Selon l’équipe de recherche, il est possible que la prise de poids chez les personnes commençant tardivement le TAR soit en partie attribuable simplement « à un retour à la santé, et les conséquences cliniques, s’il y en a, pourraient se limiter aux personnes qui deviennent obèses ». Et d’ajouter l’équipe : « Il serait tout de même préférable de ne pas retarder le diagnostic étant donné les conséquences inconnues de la prise de poids rapide associée à l’amorce du traitement et les conséquences à long terme déjà connues « du fait de demander à se faire soigner lorsque le système immunitaire est très affaibli]… ».

L’équipe de recherche a fait référence à une autre étude française dont les résultats ont été publiés en 2013. Lors de celle-ci, des scientifiques ont suivi plus de 11 000 personnes séropositives dont les soins ont commencé tardivement. Selon l’équipe en question, même après l’amorce du TAR, « les personnes qui commençaient tard couraient un risque accru de décès comparativement aux personnes qui commençaient [tôt]. Cette hausse du risque de mortalité se maintenait pendant jusqu’à quatre ans de suivi ».

L’équipe de recherche responsable de cette étude sur la prise de poids encourage les médecins et personnels infirmiers à surveiller le poids de leurs patient·e·s, et plus particulièrement pendant la première année suivant l’amorce du TAR. Selon l’équipe, en 2021, près de 30 % des personnes faisant l’objet d’un diagnostic de VIH en France présentaient une immunodéficience grave. Il faudrait donc surveiller étroitement le poids de cette population particulière après l’amorce du TAR.

À retenir

Même si cette étude française a permis de constater une différence entre la prise de poids selon que le TAR commençait tôt ou tard, l’équipe de recherche n’a pas observé cette différence chez tous et toutes. Certaines personnes qui ont commencé tôt le TAR ont connu une prise de poids importante, et certaines personnes qui ont commencé tard le traitement n’ont pas pris de poids. D’autres études sont nécessaires pour expliquer l’origine des prises pondérales et déterminer des interventions susceptibles de minimiser ce problème.

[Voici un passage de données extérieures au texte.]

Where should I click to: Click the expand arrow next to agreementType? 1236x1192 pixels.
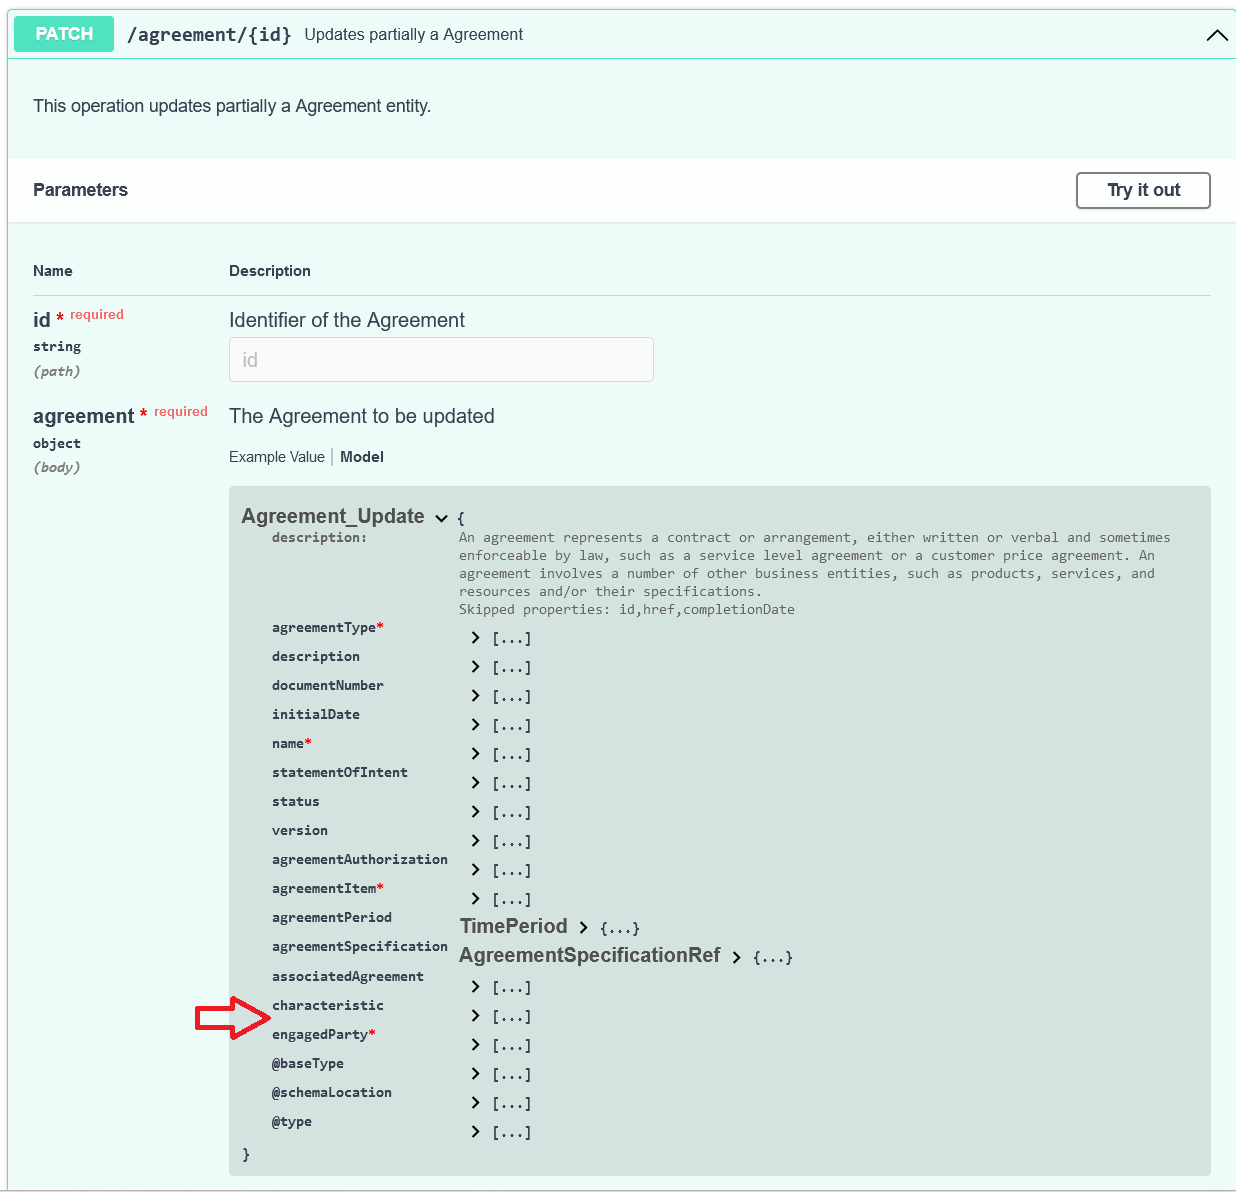pos(475,638)
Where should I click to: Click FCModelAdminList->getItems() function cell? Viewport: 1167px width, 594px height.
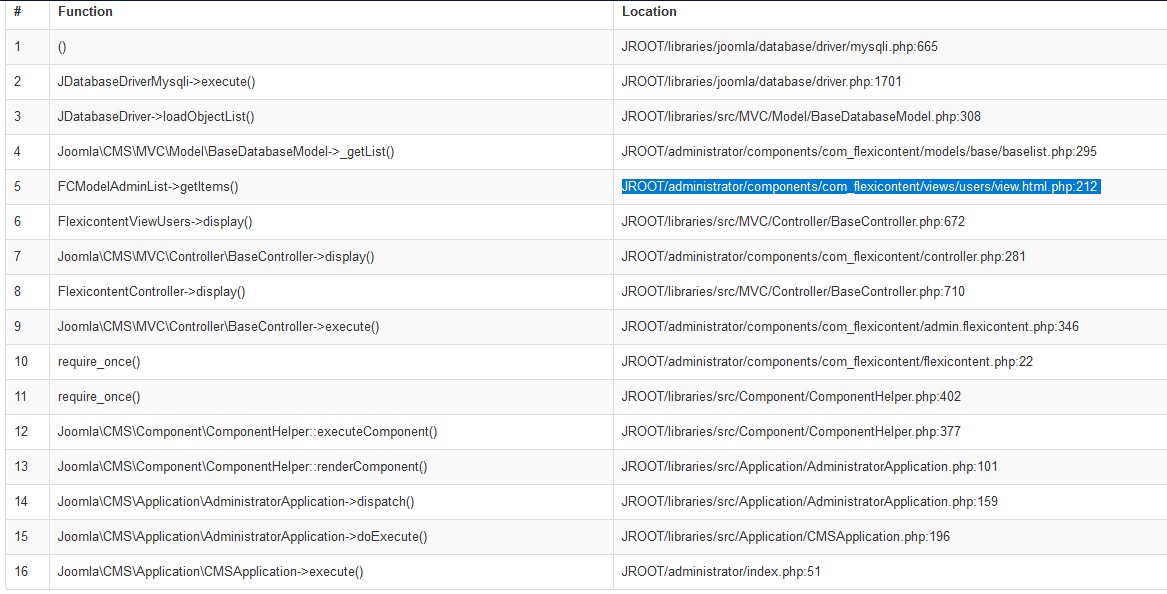tap(148, 187)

Comme lors de la vaste majorité des études menées ces dernières années sur le TAR et la prise de poids, l’équipe de recherche française n’a pas recueilli de données se rapportant à la situation socioéconomique, à l’activité physique et à l’alimentation des participant·e·s.

Les raisons pour les prises de poids importantes demeurent inconnues, qu’elles soient survenues après l’amorce précoce ou l’amorce tardive du TAR.

Cette étude française est un important pas en avant vers une explication de la prise de poids associée au TAR. Espérons que les responsables d’autres grandes bases de données évalueront leurs patient·e·s afin d’en confirmer les résultats.